■ STATED GOAL 1 ■
List the usernames of everyone who posts in the forum thread below about changing a 2006 GTO steering wheel.

** BEGIN PASSAGE GIVEN **

# 2006 GTO Steering Wheel Change



## rufusthedog (Jul 7, 2010)

Hello All,

I've got a 2006 GTO with 20K miles & the steering wheel looks like dogXXXX. It appears that the vendor that supplied the steering wheel did a poor job at their craft - the silver stuff is peeing & looks like it has 200K miles on it.

So ..... I'd like to replace the sheel with something a bit more in tune with the style & performance of the car.

Does anyone make a wheel & adaptor to replace the stock wheel or so I just live with it??

Thanks.
RTD


----------



## GTO JUDGE (May 14, 2005)

rufusthedog said:


> Hello All,
> 
> I've got a 2006 GTO with 20K miles & the steering wheel looks like dogXXXX. It appears that the vendor that supplied the steering wheel did a poor job at their craft - the silver stuff is peeing & looks like it has 200K miles on it.
> 
> ...


It wasn't the vendor its the quality of the product. MANY have reported the silver caps peeling. If it's out of warranty you can remove them and refinish. Some have painted them different colors.


----------



## 2004goat (Feb 10, 2010)

how do you like this?


----------



## LS2 MN6 (Jul 14, 2010)

2004goat said:


> how do you like this?

** END PASSAGE GIVEN **
** BEGIN INFORMATION GIVEN **

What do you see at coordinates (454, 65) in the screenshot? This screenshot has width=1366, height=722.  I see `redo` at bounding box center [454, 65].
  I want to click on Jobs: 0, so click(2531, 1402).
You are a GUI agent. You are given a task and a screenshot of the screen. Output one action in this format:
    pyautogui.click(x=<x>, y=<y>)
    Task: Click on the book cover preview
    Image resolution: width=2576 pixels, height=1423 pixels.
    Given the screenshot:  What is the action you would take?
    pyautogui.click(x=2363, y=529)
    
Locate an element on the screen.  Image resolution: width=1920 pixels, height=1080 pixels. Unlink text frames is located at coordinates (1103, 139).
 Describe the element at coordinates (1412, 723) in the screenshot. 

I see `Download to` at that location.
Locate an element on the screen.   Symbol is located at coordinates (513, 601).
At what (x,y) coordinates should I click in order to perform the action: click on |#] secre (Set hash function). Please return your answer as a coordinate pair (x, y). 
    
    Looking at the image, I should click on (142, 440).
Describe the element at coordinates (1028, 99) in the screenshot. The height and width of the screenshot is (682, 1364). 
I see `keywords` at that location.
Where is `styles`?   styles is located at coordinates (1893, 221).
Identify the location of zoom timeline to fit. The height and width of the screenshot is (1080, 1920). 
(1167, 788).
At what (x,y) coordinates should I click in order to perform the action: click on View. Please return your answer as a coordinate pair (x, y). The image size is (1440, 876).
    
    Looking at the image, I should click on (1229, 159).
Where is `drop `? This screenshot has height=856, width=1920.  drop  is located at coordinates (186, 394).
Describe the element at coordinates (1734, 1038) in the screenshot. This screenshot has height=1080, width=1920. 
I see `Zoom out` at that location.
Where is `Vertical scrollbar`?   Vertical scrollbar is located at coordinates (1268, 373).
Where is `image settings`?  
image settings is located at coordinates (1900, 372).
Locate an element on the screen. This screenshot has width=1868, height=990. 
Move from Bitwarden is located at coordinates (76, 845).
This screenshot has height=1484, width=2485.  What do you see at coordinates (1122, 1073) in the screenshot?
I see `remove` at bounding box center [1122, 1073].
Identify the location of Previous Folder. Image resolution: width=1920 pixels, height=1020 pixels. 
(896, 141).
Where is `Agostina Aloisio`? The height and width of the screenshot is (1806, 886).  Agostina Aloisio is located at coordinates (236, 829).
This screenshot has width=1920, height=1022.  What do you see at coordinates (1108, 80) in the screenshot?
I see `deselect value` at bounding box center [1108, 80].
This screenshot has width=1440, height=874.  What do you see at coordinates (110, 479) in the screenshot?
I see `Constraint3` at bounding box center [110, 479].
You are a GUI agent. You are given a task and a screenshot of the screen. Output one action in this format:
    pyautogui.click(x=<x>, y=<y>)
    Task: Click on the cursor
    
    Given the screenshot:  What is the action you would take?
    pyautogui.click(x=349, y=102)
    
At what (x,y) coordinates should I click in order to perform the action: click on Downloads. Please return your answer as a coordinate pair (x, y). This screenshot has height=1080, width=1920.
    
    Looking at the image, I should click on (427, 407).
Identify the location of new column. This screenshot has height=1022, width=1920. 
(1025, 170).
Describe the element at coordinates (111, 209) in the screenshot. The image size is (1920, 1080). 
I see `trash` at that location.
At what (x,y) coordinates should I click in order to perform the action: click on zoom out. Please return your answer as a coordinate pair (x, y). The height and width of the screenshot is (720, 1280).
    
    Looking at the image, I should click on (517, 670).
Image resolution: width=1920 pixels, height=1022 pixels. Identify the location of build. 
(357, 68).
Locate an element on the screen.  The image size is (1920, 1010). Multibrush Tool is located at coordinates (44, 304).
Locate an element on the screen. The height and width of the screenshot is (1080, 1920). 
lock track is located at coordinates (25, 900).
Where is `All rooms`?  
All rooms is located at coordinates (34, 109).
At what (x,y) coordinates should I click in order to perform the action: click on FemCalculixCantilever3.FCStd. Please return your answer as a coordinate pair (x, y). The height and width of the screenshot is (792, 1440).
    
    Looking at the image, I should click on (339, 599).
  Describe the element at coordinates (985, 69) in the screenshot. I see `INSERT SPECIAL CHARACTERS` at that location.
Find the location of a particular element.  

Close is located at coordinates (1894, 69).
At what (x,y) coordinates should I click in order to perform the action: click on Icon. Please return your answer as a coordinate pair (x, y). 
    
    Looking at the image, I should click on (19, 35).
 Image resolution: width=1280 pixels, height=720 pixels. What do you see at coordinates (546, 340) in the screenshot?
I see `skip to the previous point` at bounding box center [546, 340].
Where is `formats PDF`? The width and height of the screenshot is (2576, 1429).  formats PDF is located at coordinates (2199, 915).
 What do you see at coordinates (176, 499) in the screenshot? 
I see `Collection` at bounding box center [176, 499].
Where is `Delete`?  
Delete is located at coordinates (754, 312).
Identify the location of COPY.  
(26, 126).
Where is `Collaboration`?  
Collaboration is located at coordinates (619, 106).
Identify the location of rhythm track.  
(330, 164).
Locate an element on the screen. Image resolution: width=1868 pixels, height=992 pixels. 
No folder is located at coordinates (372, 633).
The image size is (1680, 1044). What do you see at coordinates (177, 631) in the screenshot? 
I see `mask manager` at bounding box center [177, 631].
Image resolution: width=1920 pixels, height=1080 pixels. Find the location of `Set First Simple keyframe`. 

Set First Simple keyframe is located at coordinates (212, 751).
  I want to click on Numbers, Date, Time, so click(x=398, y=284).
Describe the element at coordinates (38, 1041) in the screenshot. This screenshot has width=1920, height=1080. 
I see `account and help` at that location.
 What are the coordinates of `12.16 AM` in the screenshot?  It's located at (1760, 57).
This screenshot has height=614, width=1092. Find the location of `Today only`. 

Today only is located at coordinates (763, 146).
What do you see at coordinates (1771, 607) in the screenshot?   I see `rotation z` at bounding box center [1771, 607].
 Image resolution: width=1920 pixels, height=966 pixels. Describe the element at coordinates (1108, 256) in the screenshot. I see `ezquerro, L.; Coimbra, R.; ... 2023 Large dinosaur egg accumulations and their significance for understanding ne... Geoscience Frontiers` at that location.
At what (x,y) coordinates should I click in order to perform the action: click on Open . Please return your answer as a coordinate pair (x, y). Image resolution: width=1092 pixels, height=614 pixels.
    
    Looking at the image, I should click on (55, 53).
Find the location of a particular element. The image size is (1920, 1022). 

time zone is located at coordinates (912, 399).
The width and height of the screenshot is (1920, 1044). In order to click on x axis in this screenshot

** END INFORMATION GIVEN **

■ STATED GOAL 2 ■
In the entries, render the stretch from the line containing "coordinates (236, 829)." through the line containing "All rooms is" as a Markdown table with the columns Row and Line, omitting blank lines.

■ EXERCISE OUTPUT 1 ■
- rufusthedog
- GTO JUDGE
- 2004goat
- LS2 MN6

■ EXERCISE OUTPUT 2 ■
| Row | Line |
|---|---|
| 1 | Where is `Agostina Aloisio`? The height and width of the screenshot is (1806, 886).  Agostina Aloisio is located at coordinates (236, 829). |
| 2 | This screenshot has width=1920, height=1022.  What do you see at coordinates (1108, 80) in the screenshot? |
| 3 | I see `deselect value` at bounding box center [1108, 80]. |
| 4 | This screenshot has width=1440, height=874.  What do you see at coordinates (110, 479) in the screenshot? |
| 5 | I see `Constraint3` at bounding box center [110, 479]. |
| 6 | You are a GUI agent. You are given a task and a screenshot of the screen. Output one action in this format: |
| 7 |     pyautogui.click(x=<x>, y=<y>) |
| 8 |     Task: Click on the cursor |
| 9 |     Given the screenshot:  What is the action you would take? |
| 10 |     pyautogui.click(x=349, y=102) |
| 11 | At what (x,y) coordinates should I click in order to perform the action: click on Downloads. Please return your answer as a coordinate pair (x, y). This screenshot has height=1080, width=1920. |
| 12 |     Looking at the image, I should click on (427, 407). |
| 13 | Identify the location of new column. This screenshot has height=1022, width=1920.  |
| 14 | (1025, 170). |
| 15 | Describe the element at coordinates (111, 209) in the screenshot. The image size is (1920, 1080).  |
| 16 | I see `trash` at that location. |
| 17 | At what (x,y) coordinates should I click in order to perform the action: click on zoom out. Please return your answer as a coordinate pair (x, y). The height and width of the screenshot is (720, 1280). |
| 18 |     Looking at the image, I should click on (517, 670). |
| 19 | Image resolution: width=1920 pixels, height=1022 pixels. Identify the location of build.  |
| 20 | (357, 68). |
| 21 | Locate an element on the screen.  The image size is (1920, 1010). Multibrush Tool is located at coordinates (44, 304). |
| 22 | Locate an element on the screen. The height and width of the screenshot is (1080, 1920).  |
| 23 | lock track is located at coordinates (25, 900). |
| 24 | Where is `All rooms`?   |
| 25 | All rooms is located at coordinates (34, 109). |